## [Prompt]
Find the lines below that contain the string "computer". Copy each one.

━━━━━ Task material ━━━━━

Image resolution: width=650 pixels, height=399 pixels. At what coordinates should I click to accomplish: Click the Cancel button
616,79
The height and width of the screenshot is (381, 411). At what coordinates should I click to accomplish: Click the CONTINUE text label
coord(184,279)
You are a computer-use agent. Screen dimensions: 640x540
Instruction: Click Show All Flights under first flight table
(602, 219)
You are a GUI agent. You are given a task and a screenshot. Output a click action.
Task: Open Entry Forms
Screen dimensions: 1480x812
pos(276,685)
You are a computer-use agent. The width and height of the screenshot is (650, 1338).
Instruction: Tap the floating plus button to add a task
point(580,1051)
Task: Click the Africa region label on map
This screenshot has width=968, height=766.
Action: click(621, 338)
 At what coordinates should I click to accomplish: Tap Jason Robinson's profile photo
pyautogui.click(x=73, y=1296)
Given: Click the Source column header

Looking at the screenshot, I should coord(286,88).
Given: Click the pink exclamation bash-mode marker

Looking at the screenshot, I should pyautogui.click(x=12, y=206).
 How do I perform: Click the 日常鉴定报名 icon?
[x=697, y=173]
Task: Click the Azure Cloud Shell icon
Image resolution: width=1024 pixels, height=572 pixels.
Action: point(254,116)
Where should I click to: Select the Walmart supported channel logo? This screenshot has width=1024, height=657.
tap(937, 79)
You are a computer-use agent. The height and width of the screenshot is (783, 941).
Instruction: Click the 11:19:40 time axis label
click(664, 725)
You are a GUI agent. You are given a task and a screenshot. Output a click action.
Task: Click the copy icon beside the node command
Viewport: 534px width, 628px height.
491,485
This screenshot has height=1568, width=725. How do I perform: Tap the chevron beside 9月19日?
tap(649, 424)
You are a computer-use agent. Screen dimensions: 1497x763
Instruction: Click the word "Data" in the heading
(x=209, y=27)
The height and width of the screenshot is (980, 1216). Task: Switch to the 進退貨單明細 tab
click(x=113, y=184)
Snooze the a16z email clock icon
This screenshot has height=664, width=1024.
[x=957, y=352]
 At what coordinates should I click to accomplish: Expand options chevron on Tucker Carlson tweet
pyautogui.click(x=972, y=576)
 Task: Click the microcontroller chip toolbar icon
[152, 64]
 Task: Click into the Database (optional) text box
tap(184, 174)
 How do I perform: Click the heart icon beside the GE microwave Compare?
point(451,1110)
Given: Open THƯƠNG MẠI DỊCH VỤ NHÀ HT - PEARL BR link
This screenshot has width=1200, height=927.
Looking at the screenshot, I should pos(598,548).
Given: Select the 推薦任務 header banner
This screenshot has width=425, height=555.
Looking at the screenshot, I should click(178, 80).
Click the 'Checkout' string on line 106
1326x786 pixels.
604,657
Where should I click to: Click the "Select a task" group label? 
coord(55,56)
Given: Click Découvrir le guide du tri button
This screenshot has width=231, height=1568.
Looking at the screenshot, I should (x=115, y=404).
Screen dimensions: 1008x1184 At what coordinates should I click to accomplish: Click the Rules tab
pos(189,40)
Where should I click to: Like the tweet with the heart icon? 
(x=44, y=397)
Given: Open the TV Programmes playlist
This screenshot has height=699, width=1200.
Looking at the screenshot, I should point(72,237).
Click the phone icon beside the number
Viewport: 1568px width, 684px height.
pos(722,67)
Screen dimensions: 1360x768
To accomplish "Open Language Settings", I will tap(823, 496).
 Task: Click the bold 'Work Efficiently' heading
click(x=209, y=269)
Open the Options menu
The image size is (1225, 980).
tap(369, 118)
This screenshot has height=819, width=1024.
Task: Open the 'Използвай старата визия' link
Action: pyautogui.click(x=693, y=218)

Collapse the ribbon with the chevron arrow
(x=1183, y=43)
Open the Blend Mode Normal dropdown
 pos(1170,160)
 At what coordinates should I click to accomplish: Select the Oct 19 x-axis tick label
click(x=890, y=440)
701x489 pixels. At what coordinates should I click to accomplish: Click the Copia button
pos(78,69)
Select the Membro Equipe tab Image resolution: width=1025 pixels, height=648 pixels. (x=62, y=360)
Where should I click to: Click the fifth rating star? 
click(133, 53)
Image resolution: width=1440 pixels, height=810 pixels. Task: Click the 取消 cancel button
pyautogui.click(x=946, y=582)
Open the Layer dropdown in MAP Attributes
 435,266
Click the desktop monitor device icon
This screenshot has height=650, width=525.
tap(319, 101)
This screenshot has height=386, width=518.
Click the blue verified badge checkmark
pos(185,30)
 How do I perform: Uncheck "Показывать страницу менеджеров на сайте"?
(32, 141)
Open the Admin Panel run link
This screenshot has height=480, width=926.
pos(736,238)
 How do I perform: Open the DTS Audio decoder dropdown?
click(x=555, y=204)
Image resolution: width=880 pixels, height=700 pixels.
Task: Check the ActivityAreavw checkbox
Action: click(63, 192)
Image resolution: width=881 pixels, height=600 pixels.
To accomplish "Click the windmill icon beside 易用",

━━━━━

## [Response]
You are a computer-use agent. Screen dimensions: 640x540
You are a computer-use agent. The width and height of the screenshot is (650, 1338).
You are a computer-use agent. The height and width of the screenshot is (783, 941).
You are a computer-use agent. Screen dimensions: 1497x763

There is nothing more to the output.